He was a warm, intelligent man with a wry sense of humour. In many ways self-taught- his education interrupted by war and attending an all-age single class village school for three years. He loved such things as Shakespeare, Ballet concerts and Classical music as well as the Rolling Stones and Jazz, Ian Dury and Paul Simon. He was interested in anything we were interested in; culture, history and politics on the one hand and music, drama and football; Spurs in particular, on the other. The latter being solely down to me I’m afraid.
He liked fine things- single malt whiskey, books, bow ties and cuff links. He also loved owls and had a large collection of ceramic owls. There will be a little more on the significance of owls later.
PAUL
Dad was born in 1930, in “interesting times”– 6 months after the Wall St crash, two and a bit years before Hitler came to power- and when a revolution in aviation -which always fascinated him throughout his life- was developing as fast as things like new chocolate bars were being created.
At a time when the average family size was shrinking, he was the only child of his mother Ruth and father Cecil (known as Tom) and grew up on the Hathaway Road estate, where he lived for almost all of his 94 years – surrounded in childhood by aunties who looked like peas in a pod and cousins who were as close as siblings – particularly Ruth, who’s here today and, at 97, will probably outlast the lot of us. He also had a very tight link to his cousin Len, until Len emigrated to Australia as a ten pound pom in the 1950s.
As the tallest boy in his class at Quarry Hill school he was always being given things to carry and wave, including the banner that kept the children together as they were marched in a crocodile to the station to be evacuated in 1940.
CHRIS
Evacuation was a formative experience for Dad and in many ways a positive one; he was safe, he was surrounded by the countryside, living in a large Georgian farmhouse in Little Somerford in Wiltshire with plentiful food.
He spent three years in Wiltshire at a time when people from Little Somerford often referred to people from Great Somerford as “foreigners”, but he fitted in.

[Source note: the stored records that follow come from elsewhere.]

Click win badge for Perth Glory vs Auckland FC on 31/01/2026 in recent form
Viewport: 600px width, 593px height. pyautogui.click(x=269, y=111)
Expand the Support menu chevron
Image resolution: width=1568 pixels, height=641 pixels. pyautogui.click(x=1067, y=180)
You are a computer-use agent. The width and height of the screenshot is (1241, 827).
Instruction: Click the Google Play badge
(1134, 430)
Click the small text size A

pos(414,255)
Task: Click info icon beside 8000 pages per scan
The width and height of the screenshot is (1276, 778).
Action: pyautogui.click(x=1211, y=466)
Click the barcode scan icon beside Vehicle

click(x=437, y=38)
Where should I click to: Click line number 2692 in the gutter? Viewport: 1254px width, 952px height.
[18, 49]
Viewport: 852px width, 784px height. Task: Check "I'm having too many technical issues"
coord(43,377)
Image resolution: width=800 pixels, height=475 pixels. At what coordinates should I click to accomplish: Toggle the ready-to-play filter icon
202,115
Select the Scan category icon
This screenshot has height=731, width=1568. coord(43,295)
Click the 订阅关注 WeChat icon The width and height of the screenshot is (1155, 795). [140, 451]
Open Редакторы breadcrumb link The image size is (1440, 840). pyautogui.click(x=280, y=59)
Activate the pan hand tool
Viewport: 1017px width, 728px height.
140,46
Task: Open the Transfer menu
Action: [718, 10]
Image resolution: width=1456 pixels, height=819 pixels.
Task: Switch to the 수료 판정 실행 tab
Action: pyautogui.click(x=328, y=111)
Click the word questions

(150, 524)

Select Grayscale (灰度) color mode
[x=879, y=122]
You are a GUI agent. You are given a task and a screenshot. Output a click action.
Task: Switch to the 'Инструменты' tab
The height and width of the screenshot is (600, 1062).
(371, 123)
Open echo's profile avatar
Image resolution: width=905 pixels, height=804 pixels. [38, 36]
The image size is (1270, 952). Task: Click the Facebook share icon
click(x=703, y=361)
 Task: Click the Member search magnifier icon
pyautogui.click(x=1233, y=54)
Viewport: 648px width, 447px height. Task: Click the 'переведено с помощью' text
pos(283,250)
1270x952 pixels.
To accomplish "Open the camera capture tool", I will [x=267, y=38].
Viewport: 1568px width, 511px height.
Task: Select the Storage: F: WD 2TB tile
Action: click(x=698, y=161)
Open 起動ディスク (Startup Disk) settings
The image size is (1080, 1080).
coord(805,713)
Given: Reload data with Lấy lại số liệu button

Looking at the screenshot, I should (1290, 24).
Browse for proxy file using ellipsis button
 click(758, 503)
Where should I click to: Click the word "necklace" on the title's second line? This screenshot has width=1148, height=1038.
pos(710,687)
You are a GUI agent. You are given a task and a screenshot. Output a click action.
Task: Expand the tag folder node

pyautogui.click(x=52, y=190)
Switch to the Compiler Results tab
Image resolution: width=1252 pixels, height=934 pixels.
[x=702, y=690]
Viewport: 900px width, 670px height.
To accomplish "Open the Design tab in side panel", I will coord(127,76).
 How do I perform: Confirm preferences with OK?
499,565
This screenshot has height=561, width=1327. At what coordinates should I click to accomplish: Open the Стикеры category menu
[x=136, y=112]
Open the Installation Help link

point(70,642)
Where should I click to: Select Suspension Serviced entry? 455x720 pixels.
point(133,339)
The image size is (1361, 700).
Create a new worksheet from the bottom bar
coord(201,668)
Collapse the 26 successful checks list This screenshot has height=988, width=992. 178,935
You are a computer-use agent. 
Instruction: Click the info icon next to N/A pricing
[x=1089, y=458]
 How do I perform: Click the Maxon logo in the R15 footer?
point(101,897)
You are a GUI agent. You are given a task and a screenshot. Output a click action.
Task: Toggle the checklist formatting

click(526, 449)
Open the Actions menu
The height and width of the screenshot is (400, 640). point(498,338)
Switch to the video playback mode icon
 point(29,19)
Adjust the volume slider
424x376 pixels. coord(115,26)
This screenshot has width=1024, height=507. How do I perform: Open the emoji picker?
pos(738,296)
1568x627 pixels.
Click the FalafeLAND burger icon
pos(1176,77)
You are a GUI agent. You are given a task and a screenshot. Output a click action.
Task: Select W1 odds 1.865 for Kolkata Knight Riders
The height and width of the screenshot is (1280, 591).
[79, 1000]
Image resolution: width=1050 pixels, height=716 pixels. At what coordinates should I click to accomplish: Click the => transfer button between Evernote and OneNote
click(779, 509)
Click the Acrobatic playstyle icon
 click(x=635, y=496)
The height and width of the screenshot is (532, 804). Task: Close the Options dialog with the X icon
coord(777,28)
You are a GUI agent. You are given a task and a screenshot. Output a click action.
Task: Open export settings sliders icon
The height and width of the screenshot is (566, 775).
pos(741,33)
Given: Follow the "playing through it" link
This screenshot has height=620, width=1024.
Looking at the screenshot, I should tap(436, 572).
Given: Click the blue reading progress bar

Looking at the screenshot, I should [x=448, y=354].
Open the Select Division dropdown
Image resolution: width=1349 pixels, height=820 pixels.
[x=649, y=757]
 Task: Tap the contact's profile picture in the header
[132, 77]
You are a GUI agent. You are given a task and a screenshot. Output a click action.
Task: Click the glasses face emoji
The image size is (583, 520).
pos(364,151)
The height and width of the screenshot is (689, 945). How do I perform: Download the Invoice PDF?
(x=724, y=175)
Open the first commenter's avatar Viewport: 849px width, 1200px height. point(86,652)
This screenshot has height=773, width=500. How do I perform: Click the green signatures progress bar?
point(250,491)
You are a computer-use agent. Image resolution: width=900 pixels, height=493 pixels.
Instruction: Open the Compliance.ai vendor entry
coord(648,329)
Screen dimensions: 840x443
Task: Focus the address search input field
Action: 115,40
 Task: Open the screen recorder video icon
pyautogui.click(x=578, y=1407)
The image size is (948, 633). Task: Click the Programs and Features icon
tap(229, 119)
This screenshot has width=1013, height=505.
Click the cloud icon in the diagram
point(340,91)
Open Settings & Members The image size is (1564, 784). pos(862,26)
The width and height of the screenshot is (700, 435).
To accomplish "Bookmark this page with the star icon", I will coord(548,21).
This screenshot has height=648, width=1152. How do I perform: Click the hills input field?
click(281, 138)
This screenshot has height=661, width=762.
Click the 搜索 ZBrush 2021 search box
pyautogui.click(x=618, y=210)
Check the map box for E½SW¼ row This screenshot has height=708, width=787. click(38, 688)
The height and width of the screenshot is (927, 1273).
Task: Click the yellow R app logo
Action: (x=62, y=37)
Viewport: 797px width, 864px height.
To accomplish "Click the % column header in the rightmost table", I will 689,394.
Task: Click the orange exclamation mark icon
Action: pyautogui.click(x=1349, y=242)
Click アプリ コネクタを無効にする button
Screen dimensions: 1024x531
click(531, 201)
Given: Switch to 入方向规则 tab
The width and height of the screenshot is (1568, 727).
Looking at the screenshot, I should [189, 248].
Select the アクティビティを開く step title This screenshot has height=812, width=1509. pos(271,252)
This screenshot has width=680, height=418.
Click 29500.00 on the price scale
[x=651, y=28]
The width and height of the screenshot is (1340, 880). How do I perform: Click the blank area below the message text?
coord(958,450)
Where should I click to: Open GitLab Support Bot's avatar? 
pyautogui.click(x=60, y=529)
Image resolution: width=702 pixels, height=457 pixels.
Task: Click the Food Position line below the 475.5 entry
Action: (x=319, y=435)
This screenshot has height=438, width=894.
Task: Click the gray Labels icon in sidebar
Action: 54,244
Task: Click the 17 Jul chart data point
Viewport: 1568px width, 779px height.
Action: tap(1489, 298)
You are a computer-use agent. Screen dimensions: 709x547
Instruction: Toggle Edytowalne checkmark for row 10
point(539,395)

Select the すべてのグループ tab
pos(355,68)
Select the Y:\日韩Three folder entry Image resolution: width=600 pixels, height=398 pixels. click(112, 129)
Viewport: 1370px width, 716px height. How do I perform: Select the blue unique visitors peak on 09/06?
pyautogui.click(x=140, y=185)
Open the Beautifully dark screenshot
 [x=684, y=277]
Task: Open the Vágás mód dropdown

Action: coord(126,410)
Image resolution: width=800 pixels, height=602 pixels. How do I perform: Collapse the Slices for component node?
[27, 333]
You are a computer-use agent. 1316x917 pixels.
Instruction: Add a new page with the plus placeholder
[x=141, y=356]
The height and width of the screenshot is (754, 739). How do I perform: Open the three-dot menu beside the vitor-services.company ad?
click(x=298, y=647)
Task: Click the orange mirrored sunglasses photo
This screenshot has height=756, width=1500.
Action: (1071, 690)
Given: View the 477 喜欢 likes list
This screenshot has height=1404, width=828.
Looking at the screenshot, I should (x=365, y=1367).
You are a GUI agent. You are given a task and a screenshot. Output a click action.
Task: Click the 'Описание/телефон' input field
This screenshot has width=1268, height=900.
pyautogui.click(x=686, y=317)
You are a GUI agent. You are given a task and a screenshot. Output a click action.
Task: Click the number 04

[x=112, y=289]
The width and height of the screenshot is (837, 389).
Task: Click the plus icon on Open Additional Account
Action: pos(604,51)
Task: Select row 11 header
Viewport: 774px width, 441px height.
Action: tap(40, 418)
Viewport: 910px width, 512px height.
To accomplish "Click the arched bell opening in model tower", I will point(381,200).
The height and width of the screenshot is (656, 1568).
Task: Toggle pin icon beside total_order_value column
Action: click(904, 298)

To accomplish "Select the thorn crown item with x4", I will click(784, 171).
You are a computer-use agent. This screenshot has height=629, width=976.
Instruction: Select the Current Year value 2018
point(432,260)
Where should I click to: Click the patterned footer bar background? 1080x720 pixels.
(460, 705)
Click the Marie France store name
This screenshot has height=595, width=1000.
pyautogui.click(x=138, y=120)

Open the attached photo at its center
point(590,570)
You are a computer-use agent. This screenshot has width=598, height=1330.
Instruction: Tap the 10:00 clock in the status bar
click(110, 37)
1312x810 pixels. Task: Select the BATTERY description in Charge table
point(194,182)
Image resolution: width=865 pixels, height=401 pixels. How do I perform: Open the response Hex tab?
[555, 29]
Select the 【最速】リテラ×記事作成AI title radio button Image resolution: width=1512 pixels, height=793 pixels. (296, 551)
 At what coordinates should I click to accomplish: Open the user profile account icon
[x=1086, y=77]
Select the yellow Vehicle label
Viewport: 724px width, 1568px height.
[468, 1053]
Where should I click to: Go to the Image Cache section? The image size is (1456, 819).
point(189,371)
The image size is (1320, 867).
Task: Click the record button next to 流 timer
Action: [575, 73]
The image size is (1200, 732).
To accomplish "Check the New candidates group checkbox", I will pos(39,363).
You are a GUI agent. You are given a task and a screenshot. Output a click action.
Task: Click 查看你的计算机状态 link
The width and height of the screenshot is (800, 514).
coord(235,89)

He helped with the harvest, pumped the organ in the local church, perfected his ability to mimic accents, developed his love of nature – he made us all birdwatchers in a low key kind of way – But he was homesick and really missed his family. In the three years he was away, he had one visit from his Mum, and one visit from his Dad; and this also gave him his lifelong empathy with people displaced by war and other disasters.
PAUL
When his parents thought it was safe enough, he came home, only to be narrowly missed by a Doodlebug that wiped out the houses at the bottom of Cromwell Road, another that landed next to his Nan’s house on London Road and bombed them out, and an incendiary that hit his parents house in Ireton Place. Luckily this ended up on the concrete floor of the pantry, where it fizzled out. He also looked out of his bedroom window one morning and saw a Junkers 88 dive-bombing somewhere to the West, which turned out to be the railway line at Thames Board Mills. Dad said he was impressed by the skill of the pilot who hit the line smack in the middle, but also by the skill of whoever the slave labour saboteur was in the Nazi munitions factory, as it didn’t go off.
Towards the end of the war, Dad (and Len) joined the Air Training Corps, which used to meet in the hall at Grays Tech; where he also attended evening classes.- which were also attended by Pat Burford- our Mum.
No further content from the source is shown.